Document excerpt:
First it was price, then it was service, now it’s information.
We often read or hear about “big data”, but it’s not that often that we hear about ‘data science’ – the process of taking a huge amount of (often unstructured) information, analysing it, and using the results and insights to create something better than what existed previously (for example, by using it to develop a new product or service, or to automate an existing process).
Google, LinkedIn and Amazon have led the charge, using the data generated by their services to create new offerings that their customers have come to value (like Google Maps and Amazon’s recommendation service).
Getting the data ‘to talk’ has provided these organisations with new ways to differentiate themselves. And it’s not just global giants who are benefiting. The opportunity is just as big for smaller businesses that generate a lot of data.
Some say that data science is an art, others say that it’s pure science.
“Data science is a collection of techniques and algorithms used to analyse, interpret and visualise large amounts of information,” explains Riaan Swart, Senior Data Scientist at Stone Three Venture Technology in Somerset West. “The goal is always to find ways to provide a better service to customers.”

Records provided:
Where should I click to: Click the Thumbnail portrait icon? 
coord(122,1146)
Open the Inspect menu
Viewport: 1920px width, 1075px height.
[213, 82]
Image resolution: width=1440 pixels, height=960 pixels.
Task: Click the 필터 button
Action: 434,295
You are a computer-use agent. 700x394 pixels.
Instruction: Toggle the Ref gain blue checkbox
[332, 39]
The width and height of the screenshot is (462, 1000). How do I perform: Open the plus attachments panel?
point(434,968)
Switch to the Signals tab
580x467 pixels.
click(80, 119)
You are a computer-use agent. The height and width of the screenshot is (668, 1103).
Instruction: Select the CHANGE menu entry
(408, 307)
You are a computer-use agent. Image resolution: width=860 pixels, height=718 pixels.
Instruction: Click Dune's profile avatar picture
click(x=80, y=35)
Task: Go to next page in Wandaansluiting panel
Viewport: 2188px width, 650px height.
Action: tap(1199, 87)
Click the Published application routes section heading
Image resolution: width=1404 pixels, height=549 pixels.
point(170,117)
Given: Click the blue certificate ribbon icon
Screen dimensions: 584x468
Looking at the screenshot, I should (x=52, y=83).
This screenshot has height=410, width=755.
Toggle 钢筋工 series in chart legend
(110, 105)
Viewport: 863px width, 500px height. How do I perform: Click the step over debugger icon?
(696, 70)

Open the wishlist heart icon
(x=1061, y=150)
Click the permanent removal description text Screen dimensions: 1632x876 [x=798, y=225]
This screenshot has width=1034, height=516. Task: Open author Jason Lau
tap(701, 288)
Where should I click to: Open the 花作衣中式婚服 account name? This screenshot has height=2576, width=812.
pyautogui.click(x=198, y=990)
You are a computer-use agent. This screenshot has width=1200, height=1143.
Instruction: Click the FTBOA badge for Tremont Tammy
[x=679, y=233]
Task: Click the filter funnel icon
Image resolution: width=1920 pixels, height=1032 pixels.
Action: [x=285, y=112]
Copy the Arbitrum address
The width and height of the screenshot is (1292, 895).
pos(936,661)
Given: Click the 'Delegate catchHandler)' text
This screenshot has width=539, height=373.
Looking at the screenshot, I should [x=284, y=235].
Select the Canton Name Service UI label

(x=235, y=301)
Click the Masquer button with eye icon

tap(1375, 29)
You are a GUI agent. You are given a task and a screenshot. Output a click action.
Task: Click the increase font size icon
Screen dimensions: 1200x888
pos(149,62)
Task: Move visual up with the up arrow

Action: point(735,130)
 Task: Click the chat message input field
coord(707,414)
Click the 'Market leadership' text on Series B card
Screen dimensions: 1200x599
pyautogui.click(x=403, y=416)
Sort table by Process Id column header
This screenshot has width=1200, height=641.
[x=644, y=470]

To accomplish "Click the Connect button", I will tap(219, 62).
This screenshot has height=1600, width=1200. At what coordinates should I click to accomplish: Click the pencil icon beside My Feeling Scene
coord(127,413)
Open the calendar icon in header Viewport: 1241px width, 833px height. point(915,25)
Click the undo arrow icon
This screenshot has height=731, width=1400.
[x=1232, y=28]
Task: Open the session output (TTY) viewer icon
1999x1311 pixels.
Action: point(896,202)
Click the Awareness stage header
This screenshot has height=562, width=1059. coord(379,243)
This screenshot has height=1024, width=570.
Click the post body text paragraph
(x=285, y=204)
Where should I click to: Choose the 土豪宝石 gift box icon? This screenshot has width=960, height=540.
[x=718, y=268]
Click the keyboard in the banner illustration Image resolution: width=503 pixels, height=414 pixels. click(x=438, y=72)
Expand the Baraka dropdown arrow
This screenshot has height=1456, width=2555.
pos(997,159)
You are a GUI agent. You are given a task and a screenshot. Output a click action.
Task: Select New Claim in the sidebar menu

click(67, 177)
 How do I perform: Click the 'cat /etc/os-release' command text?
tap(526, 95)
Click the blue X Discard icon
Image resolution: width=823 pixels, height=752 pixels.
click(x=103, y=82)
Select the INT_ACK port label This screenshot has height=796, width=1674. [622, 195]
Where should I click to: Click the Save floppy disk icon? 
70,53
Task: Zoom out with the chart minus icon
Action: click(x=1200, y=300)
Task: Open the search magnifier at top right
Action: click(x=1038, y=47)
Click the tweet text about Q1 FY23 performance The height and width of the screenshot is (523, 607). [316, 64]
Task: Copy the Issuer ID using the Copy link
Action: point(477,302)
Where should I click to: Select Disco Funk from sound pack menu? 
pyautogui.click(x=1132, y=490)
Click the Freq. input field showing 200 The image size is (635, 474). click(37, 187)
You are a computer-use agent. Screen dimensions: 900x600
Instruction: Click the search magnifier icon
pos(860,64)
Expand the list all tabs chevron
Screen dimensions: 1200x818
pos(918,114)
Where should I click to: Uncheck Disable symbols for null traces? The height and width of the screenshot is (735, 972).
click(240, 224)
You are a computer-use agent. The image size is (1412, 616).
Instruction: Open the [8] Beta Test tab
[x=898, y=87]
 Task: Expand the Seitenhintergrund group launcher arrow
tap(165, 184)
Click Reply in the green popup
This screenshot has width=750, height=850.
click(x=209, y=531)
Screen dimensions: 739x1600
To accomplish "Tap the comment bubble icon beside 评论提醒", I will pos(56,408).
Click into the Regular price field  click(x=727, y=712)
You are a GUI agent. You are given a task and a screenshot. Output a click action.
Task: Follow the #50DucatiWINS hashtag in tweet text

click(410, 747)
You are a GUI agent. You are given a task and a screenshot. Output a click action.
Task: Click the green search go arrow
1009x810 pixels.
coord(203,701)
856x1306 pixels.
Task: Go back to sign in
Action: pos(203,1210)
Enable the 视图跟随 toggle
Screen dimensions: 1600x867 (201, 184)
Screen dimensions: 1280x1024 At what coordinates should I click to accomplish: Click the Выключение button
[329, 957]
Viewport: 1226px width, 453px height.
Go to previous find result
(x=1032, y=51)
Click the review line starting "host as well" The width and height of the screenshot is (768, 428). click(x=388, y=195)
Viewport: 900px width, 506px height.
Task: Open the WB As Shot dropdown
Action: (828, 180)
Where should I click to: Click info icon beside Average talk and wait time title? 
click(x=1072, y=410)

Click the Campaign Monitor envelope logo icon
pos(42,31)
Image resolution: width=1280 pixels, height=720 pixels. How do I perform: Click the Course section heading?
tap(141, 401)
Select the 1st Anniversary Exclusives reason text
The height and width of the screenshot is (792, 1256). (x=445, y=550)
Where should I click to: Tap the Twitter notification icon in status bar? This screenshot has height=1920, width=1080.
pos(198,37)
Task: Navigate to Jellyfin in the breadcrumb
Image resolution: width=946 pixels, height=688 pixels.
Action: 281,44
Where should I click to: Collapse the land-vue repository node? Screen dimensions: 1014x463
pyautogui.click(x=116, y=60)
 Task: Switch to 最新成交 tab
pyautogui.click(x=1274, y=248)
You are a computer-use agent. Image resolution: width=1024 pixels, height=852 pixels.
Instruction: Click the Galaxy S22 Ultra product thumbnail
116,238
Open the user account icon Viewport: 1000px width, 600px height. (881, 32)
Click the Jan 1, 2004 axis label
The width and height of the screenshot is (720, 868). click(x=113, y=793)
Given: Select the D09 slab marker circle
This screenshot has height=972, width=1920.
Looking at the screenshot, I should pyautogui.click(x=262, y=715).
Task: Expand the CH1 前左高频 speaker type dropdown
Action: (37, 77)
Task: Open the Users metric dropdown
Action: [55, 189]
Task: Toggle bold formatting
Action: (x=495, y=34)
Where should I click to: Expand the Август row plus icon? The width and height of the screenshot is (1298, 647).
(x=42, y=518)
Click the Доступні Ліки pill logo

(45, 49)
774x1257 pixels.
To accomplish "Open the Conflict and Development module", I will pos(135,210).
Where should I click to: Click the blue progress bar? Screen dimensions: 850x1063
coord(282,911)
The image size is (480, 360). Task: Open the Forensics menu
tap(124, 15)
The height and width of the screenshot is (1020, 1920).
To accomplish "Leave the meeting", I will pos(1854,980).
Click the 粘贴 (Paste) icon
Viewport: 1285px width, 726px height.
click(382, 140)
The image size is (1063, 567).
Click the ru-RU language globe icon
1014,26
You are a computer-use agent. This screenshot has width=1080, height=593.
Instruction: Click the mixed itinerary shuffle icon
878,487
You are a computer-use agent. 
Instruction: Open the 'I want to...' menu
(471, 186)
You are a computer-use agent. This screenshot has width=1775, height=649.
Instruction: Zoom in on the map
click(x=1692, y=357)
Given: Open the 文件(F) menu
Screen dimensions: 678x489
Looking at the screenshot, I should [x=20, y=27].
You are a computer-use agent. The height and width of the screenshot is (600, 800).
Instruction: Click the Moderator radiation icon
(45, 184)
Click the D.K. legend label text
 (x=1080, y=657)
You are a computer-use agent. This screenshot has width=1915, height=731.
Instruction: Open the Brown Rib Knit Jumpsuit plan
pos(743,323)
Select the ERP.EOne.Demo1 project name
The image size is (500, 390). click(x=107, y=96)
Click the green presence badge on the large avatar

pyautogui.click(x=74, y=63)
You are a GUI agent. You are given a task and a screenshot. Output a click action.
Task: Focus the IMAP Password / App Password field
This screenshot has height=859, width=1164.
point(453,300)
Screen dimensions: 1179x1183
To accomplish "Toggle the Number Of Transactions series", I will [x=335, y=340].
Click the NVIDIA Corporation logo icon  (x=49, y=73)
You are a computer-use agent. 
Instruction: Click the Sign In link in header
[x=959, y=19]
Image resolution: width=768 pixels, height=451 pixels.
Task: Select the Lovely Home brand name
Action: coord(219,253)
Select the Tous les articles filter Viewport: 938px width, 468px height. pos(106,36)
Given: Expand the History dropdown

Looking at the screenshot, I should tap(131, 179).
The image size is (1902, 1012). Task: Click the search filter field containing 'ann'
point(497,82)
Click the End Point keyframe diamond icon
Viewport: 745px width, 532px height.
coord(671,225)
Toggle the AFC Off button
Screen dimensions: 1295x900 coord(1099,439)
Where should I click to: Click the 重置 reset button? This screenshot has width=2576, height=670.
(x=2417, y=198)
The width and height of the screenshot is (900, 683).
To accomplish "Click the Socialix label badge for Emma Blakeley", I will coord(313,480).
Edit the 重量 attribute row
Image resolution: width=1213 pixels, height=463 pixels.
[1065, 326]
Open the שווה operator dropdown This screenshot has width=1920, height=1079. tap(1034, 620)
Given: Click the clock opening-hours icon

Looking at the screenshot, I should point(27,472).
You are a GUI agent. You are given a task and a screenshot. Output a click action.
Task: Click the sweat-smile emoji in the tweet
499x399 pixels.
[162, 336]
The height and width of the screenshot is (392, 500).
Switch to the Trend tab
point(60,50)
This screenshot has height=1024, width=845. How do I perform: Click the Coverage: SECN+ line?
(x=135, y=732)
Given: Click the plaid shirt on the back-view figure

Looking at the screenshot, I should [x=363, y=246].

Directions:
[A] According to the data science text, which companies have led the charge in using data from their services to create new offerings?
[B] Rewrite the data science text from "We often read" up to and including "lot of data.", switching "customers" to "clients".

Solution set:
[A] Google, LinkedIn and Amazon.

[B]
We often read or hear about “big data”, but it’s not that often that we hear about ‘data science’ – the process of taking a huge amount of (often unstructured) information, analysing it, and using the results and insights to create something better than what existed previously (for example, by using it to develop a new product or service, or to automate an existing process).
Google, LinkedIn and Amazon have led the charge, using the data generated by their services to create new offerings that their clients have come to value (like Google Maps and Amazon’s recommendation service).
Getting the data ‘to talk’ has provided these organisations with new ways to differentiate themselves. And it’s not just global giants who are benefiting. The opportunity is just as big for smaller businesses that generate a lot of data.